Tally the lines in the items below that contain the word "Open", and reply with only that number.

>> START

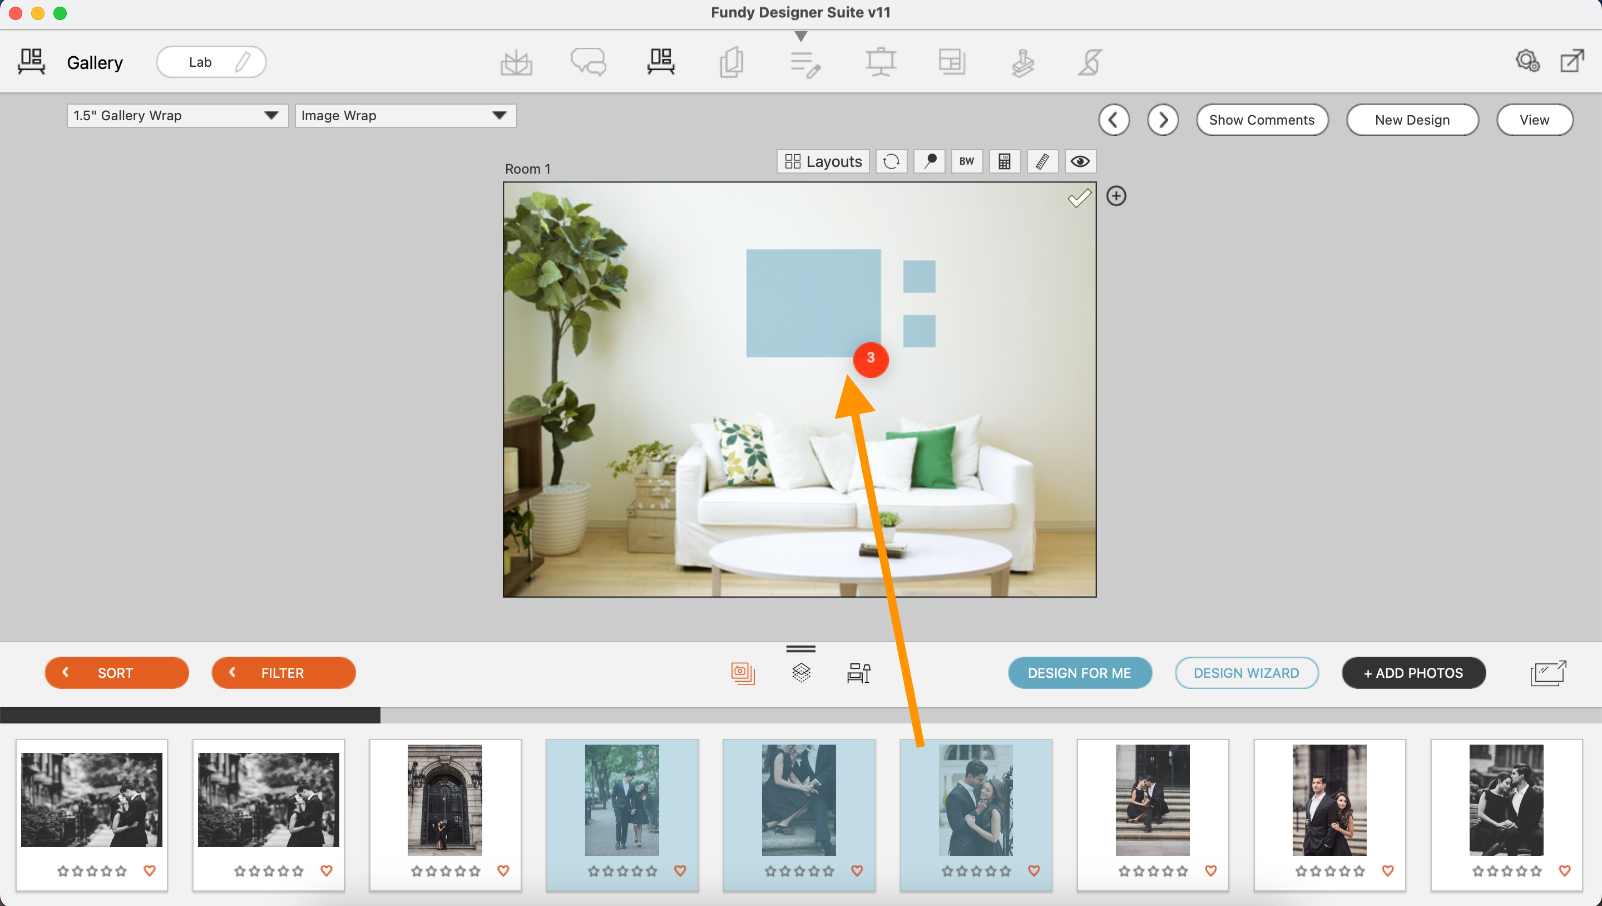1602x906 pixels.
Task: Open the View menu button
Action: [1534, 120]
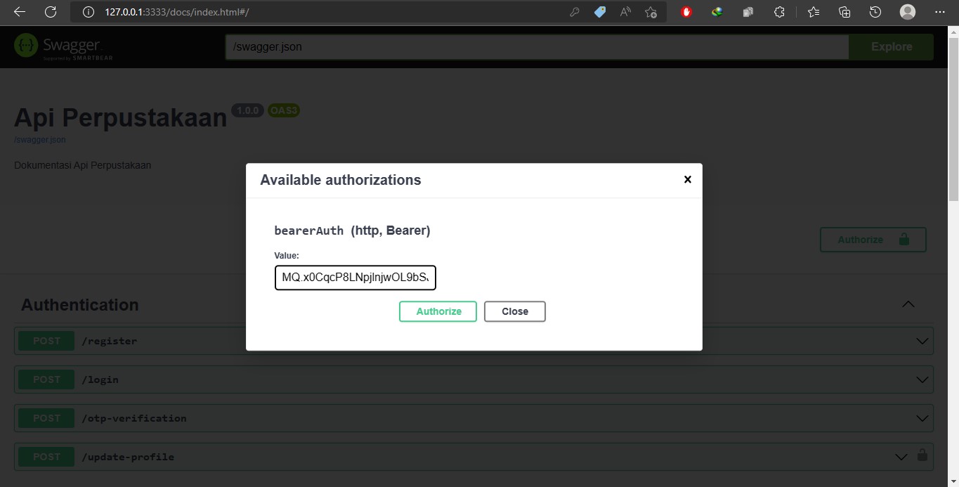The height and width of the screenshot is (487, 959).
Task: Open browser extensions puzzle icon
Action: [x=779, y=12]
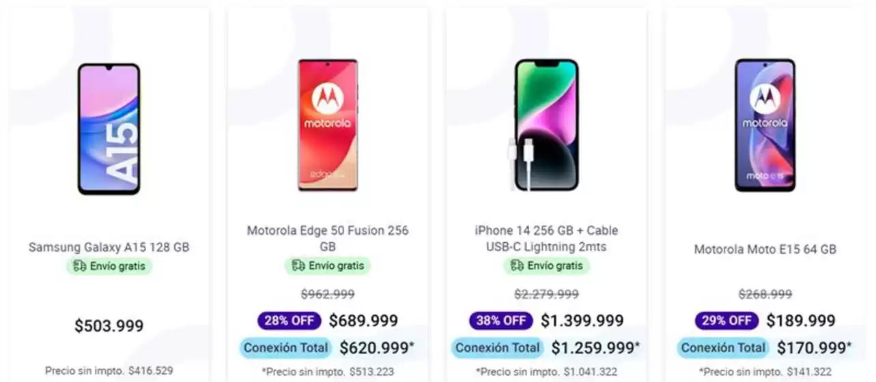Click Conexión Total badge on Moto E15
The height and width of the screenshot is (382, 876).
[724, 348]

>> END

SOLVED PROBLEM
2